Vivió en tres países sin moverse del sitio. No hubiera podido ir a otro lado, porque no tenía nada que hacer en ese otro lado. Así, solo le quedaba escribir para el cajón y vivir una vida como la de los demás, como la del último obrero. Su infancia feliz en Brno, en la cervecería que dirigía su padrastro, con su madre joven y rebelde (Personajes en un paisaje de infancia, es decir, Tijeretazos). Su tío Pepin (La pequeña ciudad donde el tiempo se detuvo). La guerra. Su trabajo de aprendiz en la estación (Trenes rigurosamente vigilados). Sus amigos, sobre todo su relación con el también artista Vladimír Boudník (Tierno bárbaro). Su trabajo en la fábrica metalúrgica Poldi (Anuncio una casa donde ya no quiero vivir), que tuvo que abandonar tras dos golpes brutales en la cabeza. Su trabajo reciclando papel (a través de la visión de un compañero, el viejo Hanta) (Una soledad demasiado ruidosa). Su mujer, Eliška, conocida como Pipsi (Bodas en casa). Entre esas palabras, Zgustova va dejando caer trocitos del escritor como migas de pan.

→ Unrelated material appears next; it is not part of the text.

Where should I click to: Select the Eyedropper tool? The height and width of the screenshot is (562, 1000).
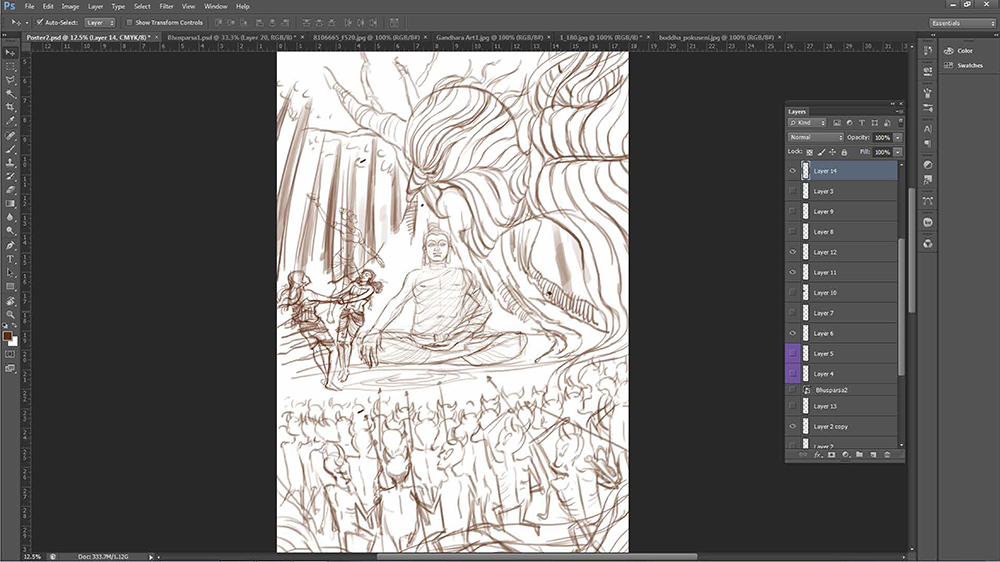pyautogui.click(x=10, y=121)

El retrato se ensombrece, o mejor, las nubes irán escondiendo el sol para de nuevo revelarlo, en un ciclo sin final. Su reconocimiento de los años sesenta, que le hará, pese a su edad, ser el referente de la nueva ola checa de cine, o la figura más respetada por los escritores de ese tiempo, hasta la vuelta del comunismo, precedida de tanques rusos y de países amigos. Y entonces, una entrevista (montaje) que le hará pasar por un traidor a esos ideales de libertad de los que fue su encarnación. Desde ese momento, todo va mal en la medida en que no va bien. El relato, decía, se ensombrece. Hrabal escribirá sus mejores libros y pasará sus años más atormentados. Él, después de todo, solo es un hombre. Un hombre con miedo. Un hombre cobarde. Siempre fue así. La revolución de terciopelo le traerá nuevos aires, pero ya es tarde. La muerte de su mujer será un paso más hacia la suya, años después.

Los frutos amargos del jardín de las delicias no debe ser leído solo como la biografía de uno de los escritores más grandes del siglo pasado que nos dejó (que no abandonó). Su calidad literaria pero también su calidad humana van más allá de todo eso, hasta convertir a Hrabal en un hombre de nuestro tiempo, un hombre como nosotros, con nuestras debilidades y nuestras esperanzas. No es el retrato de un escritor inmenso, es el retrato de un hombre. De un hombre rodeado de gatos y palabras. De palabras y personas. De personas y sentimientos.